======== RECORD SET
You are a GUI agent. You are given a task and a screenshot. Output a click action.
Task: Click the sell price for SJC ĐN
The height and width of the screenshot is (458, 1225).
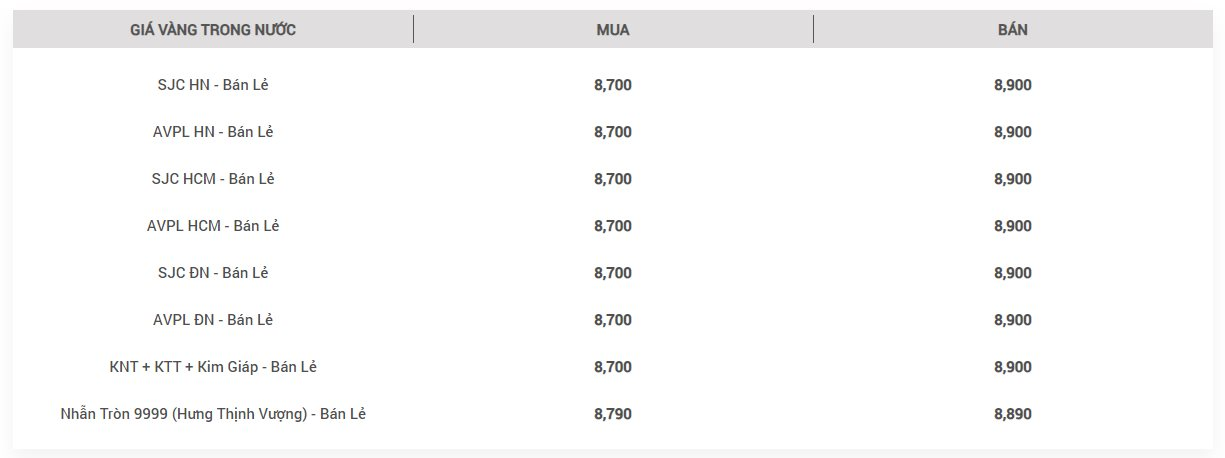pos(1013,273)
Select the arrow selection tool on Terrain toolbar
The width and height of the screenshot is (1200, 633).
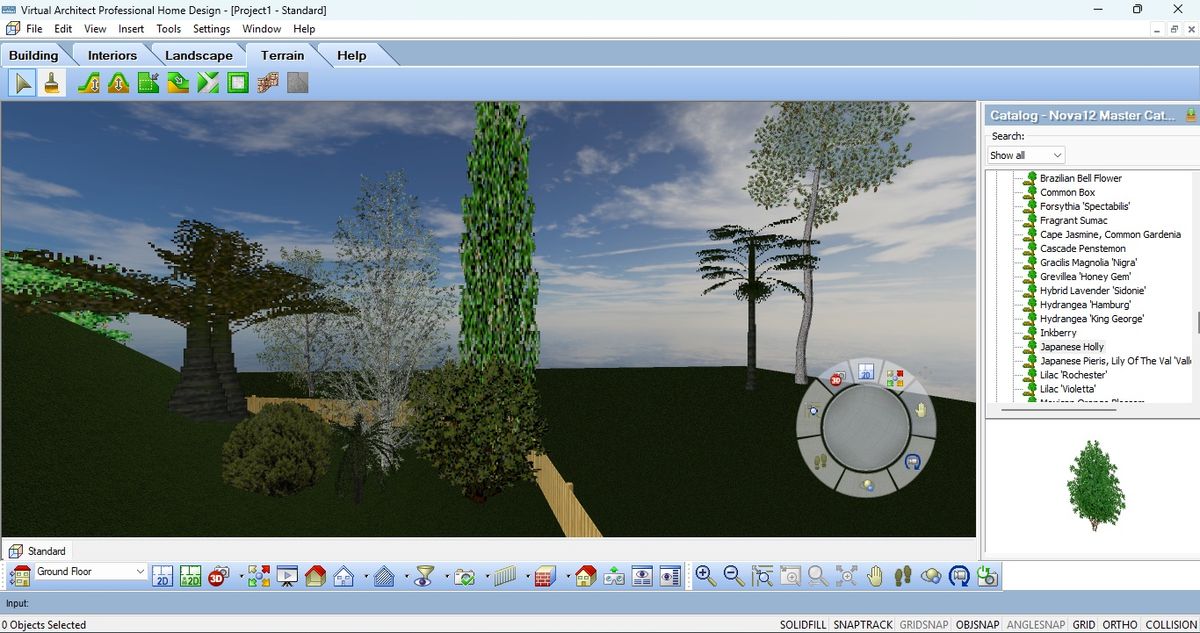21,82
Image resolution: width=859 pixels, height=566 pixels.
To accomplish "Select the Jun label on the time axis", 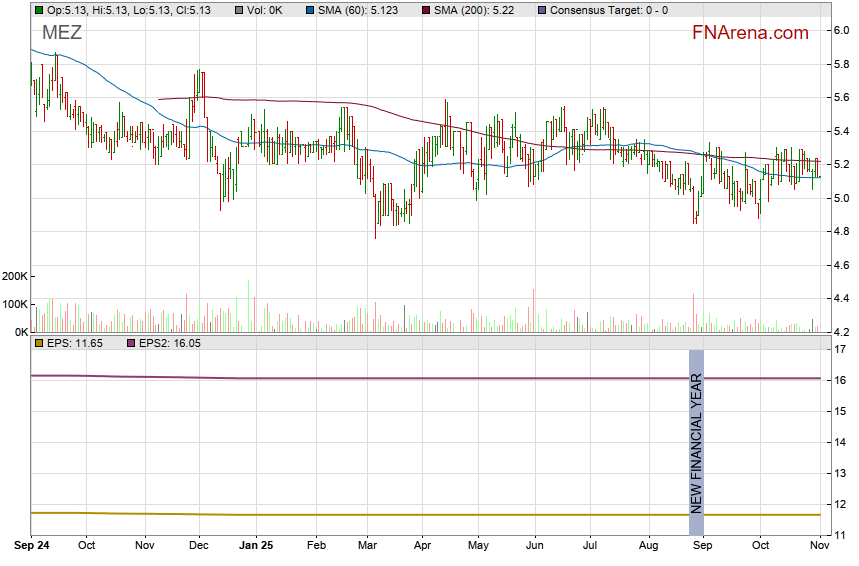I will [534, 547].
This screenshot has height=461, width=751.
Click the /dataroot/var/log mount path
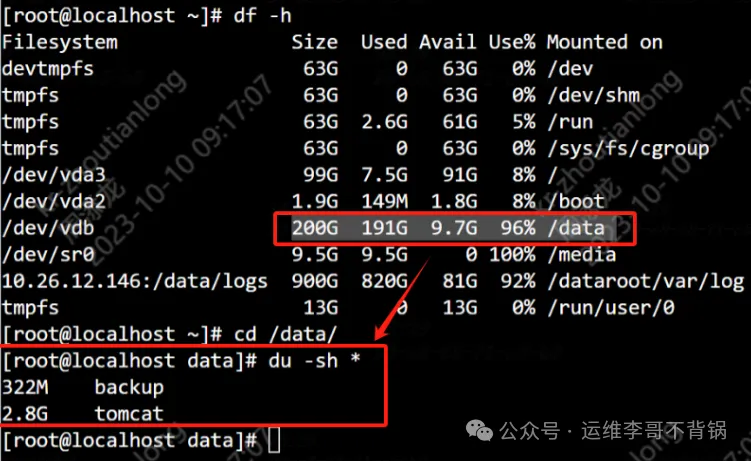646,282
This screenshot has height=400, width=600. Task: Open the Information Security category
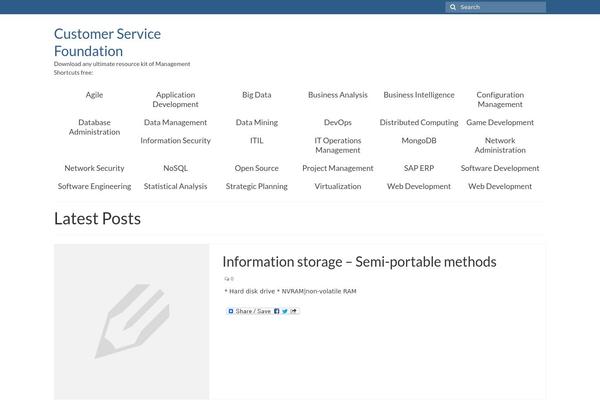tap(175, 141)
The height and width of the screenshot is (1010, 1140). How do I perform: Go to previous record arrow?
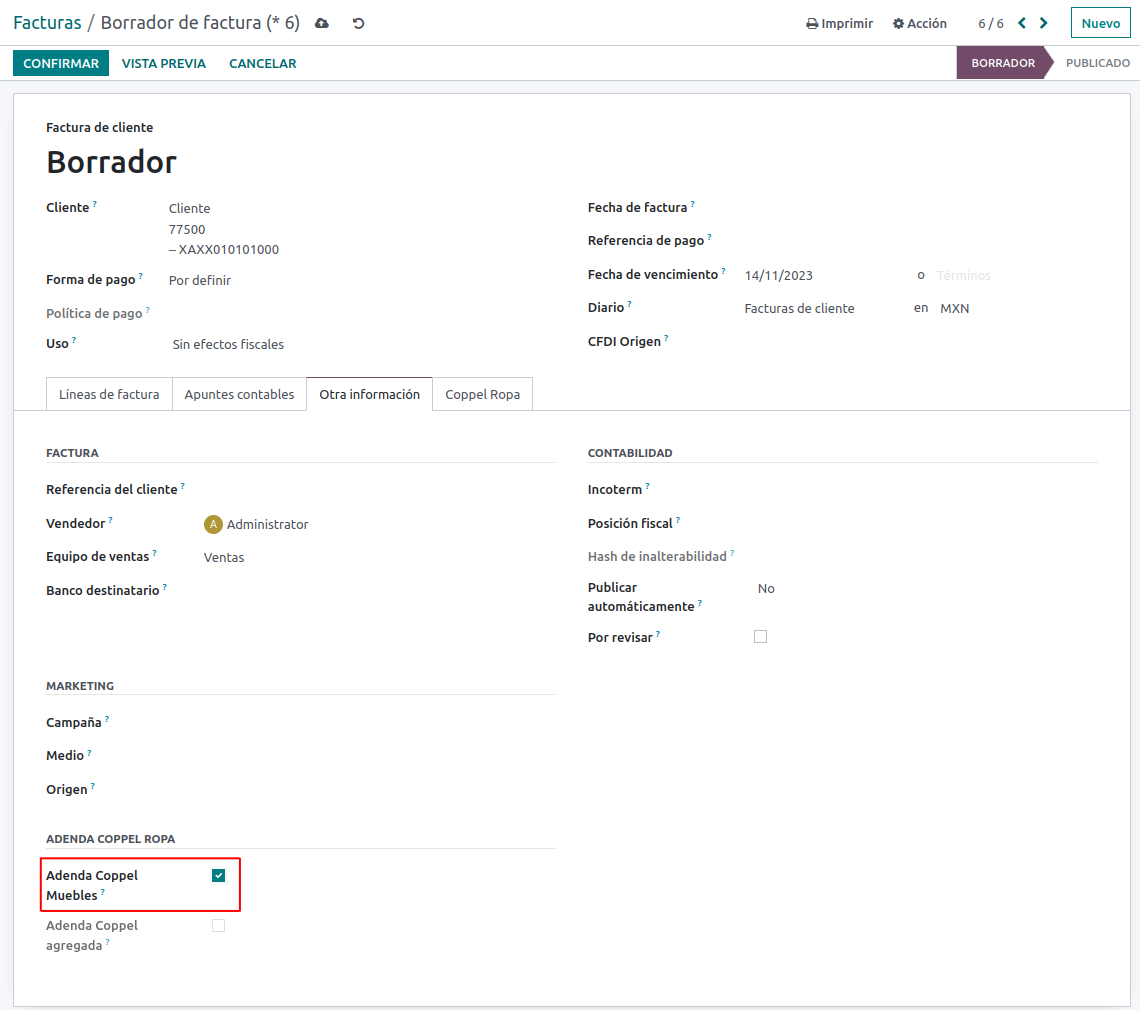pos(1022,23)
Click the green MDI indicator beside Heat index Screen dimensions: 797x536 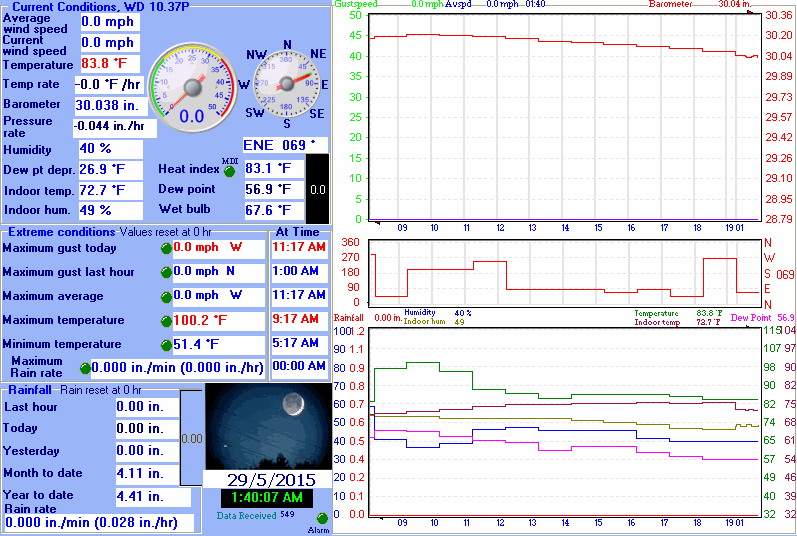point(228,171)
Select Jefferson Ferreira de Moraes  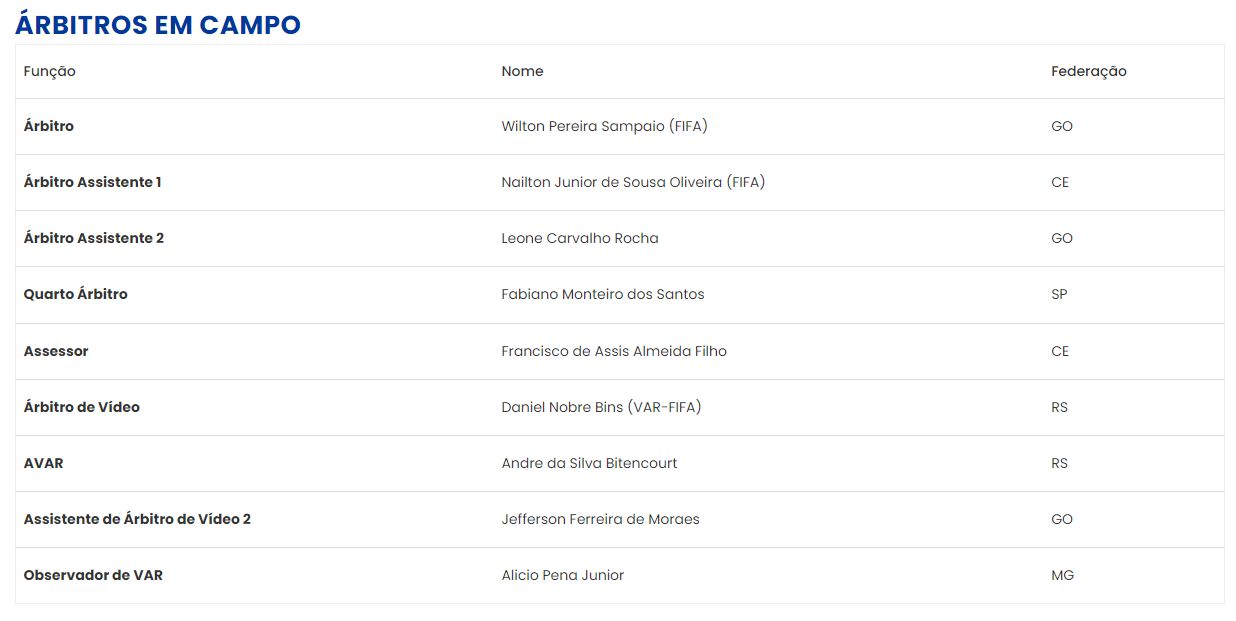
================
- **TASK DETAILS**
Reproduce the data above exactly, but only from the line containing "Task: Click the sell price for SJC ĐN" through the line containing "Image resolution: width=859"; skip the pictures.

- **EXERCISE RESULT**
Task: Click the sell price for SJC ĐN
The height and width of the screenshot is (458, 1225).
pos(1013,273)
Select the arrow selection tool on Terrain toolbar
The width and height of the screenshot is (1200, 633).
21,82
Image resolution: width=859 pixels, height=566 pixels.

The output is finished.